Tsar Bomba de Fabien Grolleau et Cyril Elophe se présente comme un récit historique et scientifique.
Une couverture travaillée utilisant une triple référence ; l’affichisme de la propagande de l’URSS, le graphisme scientifique de l’atome et la chute cinématographique de Dr Folamour ; introduit la matière du livre.
Premières pages, une voix off, empruntée au cinéma, introduit le sujet : TSAR BOMBA.
Une bombe si puissante qu’à l’instar du Big Bang, sa destruction engendre de la création. Puis on enchaîne sur la présentation d’un concept : le temps scientifique et sa relativité telle que présentée par Albert Einstein. Et ensemble ces 2 éléments entraînent la présentation du protagoniste : Andreï Dimitrievitch Sakharov, physicien russe considéré comme le père de la bombe er prix Nobel de la paix.
Tsar Bomba suit le parcours d’Andreï Sakharov ; sa jeunesse où son père lui donne le goût de la physique mais où le danger de la dénonciation est déjà présent.
La période de guerre, où la physique devient un refuge et où Andreï se démarque des autres.
Puis ses premiers travaux de physicien qui le mène au cœur de l’Installation la plus secrète de l’URSS dont il ne ressortira pas avant la mort de Staline.
Pour enfin aboutir à l’instant T, l’explosion de la bombe.
On traverse 30 ans d’Histoire de l’après-guerre à la fin des années 60. Dans ce récit historique linéaire, les auteurs assument une part d’interprétation. Celle-ci se manifeste par des séquences oniriques régulières dans l’album. Les rêves de Sakharov viennent amener une proximité avec le personnage, une humanité aux différents scientifiques croisés. Car ces angoisses nocturnes racontent aussi les paradoxes d’une telle invention dans cette histoire glaçante.

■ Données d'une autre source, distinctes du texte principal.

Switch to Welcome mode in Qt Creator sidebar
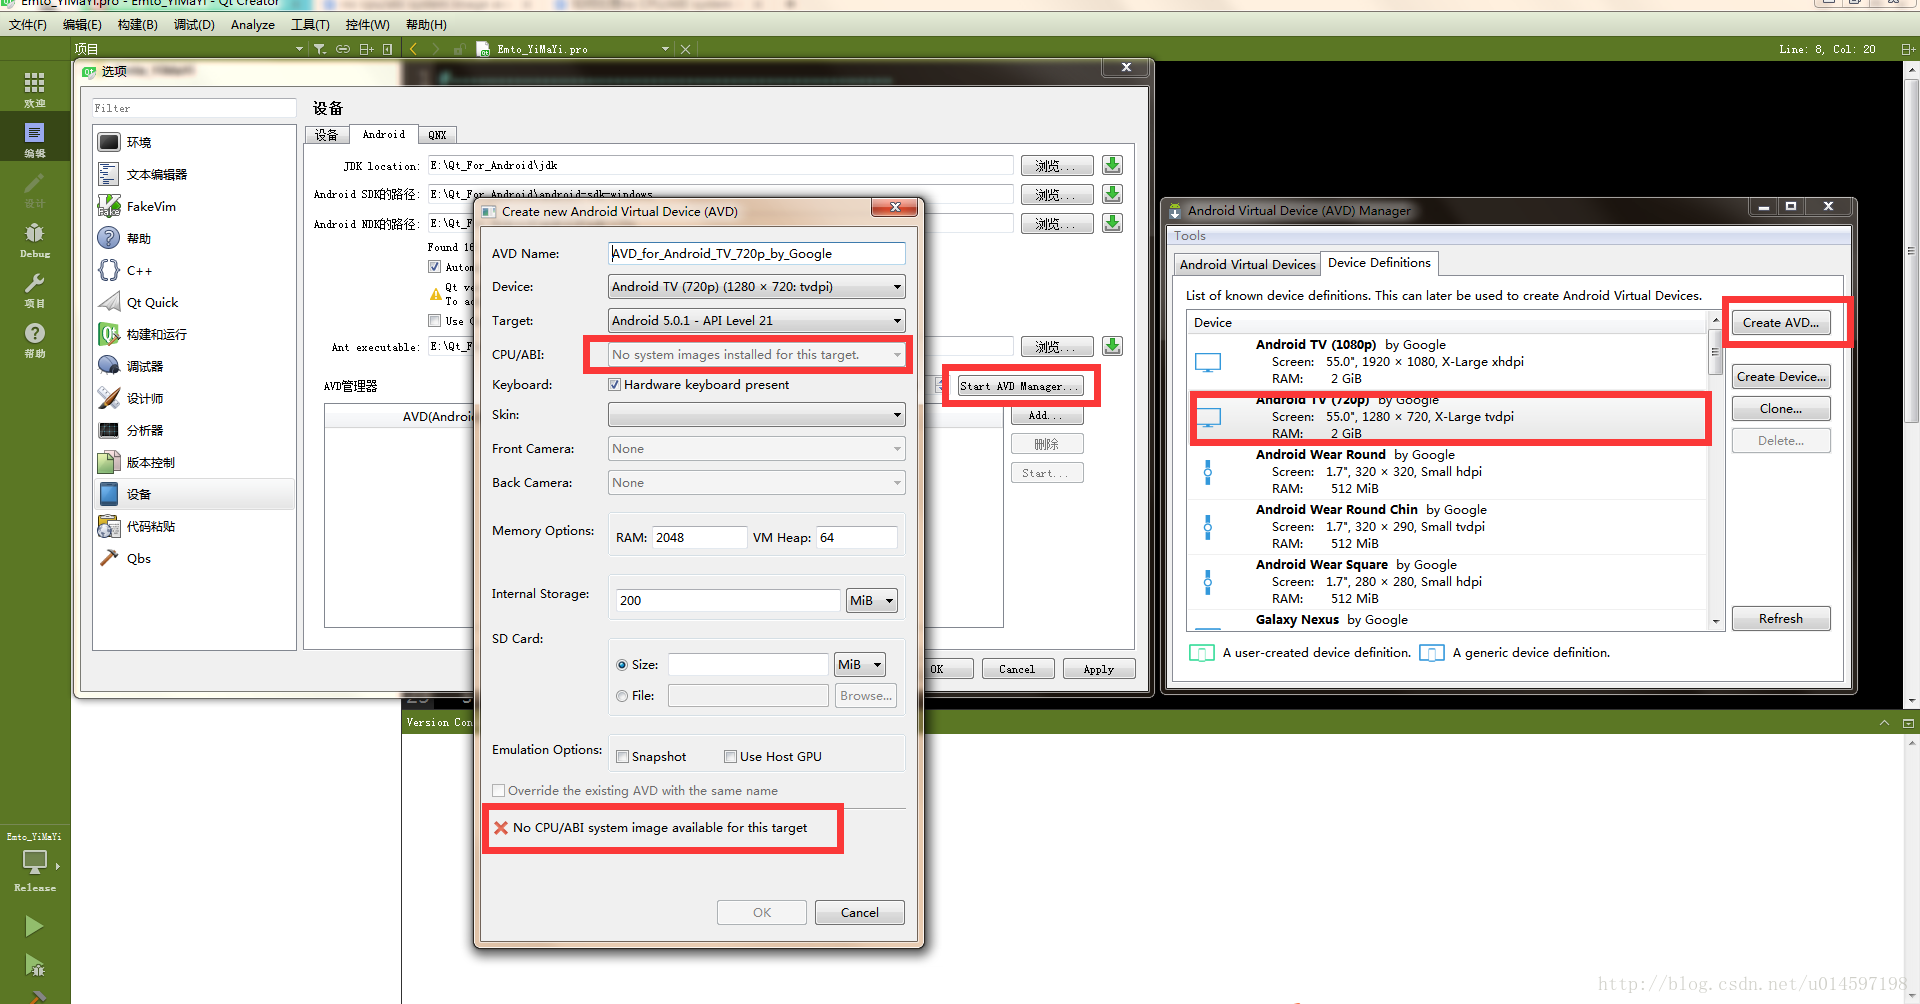 (34, 88)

Ce parti-pris par rapport à l’Histoire se manifeste aussi dans l’ensemble des choix graphiques utilisés. D’un côté du spectre, la ligne claire est travaillée avec une gamme de couleurs noire et brique aux teintes un peu passées. Cela soutient le côté historique de la bande dessinée.
De l’autre, l’utilisation du numérique et l’insert de nombreuses références graphiques amènent un dessin contemporain, et teintent le récit de quelque chose d’ingénu.

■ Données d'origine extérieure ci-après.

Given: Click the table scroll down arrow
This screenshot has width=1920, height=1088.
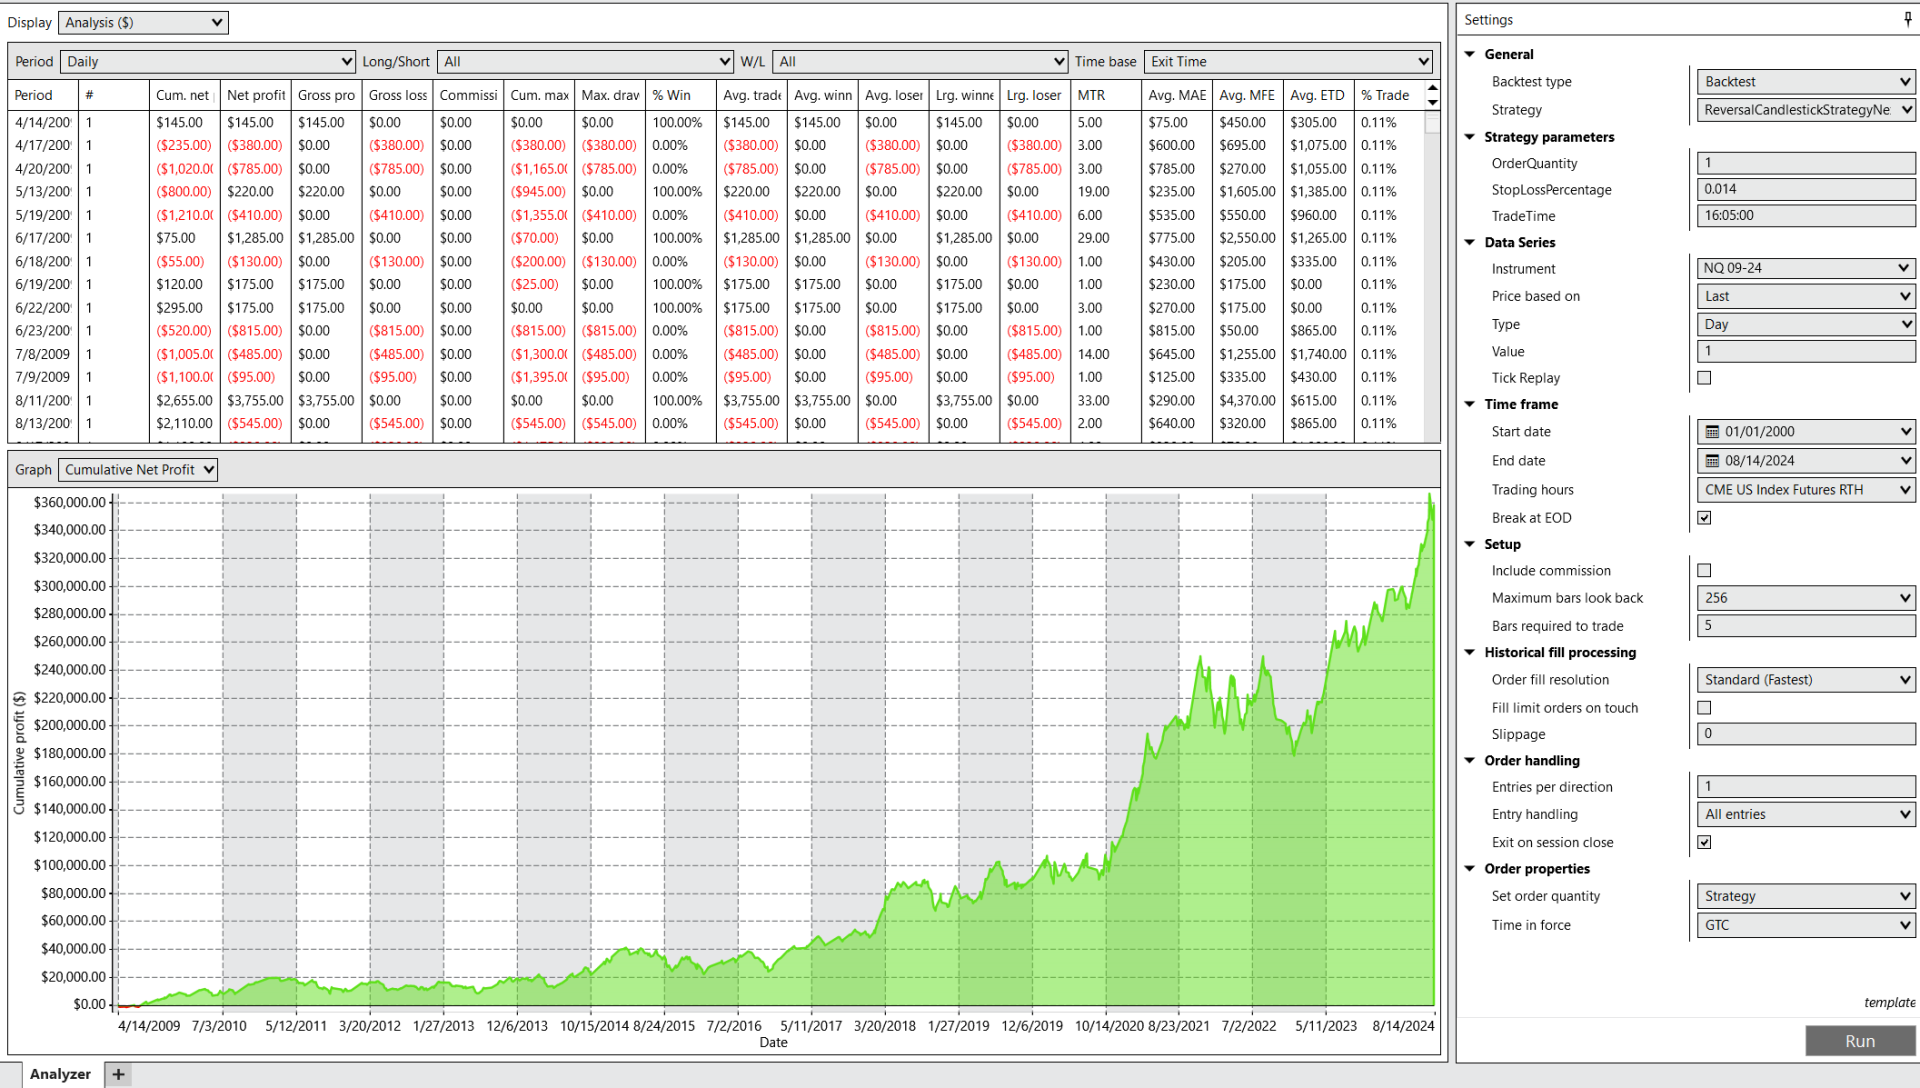Looking at the screenshot, I should tap(1432, 102).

Tsar Bomba a l’apparence d’un biopic convenu sur une partie de l’histoire. Ce qui est faux.
En abordant le récit via un physicien au cœur de l’URSS et non par un soldat ou un espion américain les auteurs amènent un autre point de vue
De plus, leur décision d’assumer une part fictive, onirique, dans le récit et de décaler le réalisme du dessin offre une œuvre graphique bien plus intéressante.
Cet album est un beau travail de recherche, d’interprétation et de restitution d’un pan de la guerre froide, de la vie d’Andreï Sakharov et des paradoxes humains.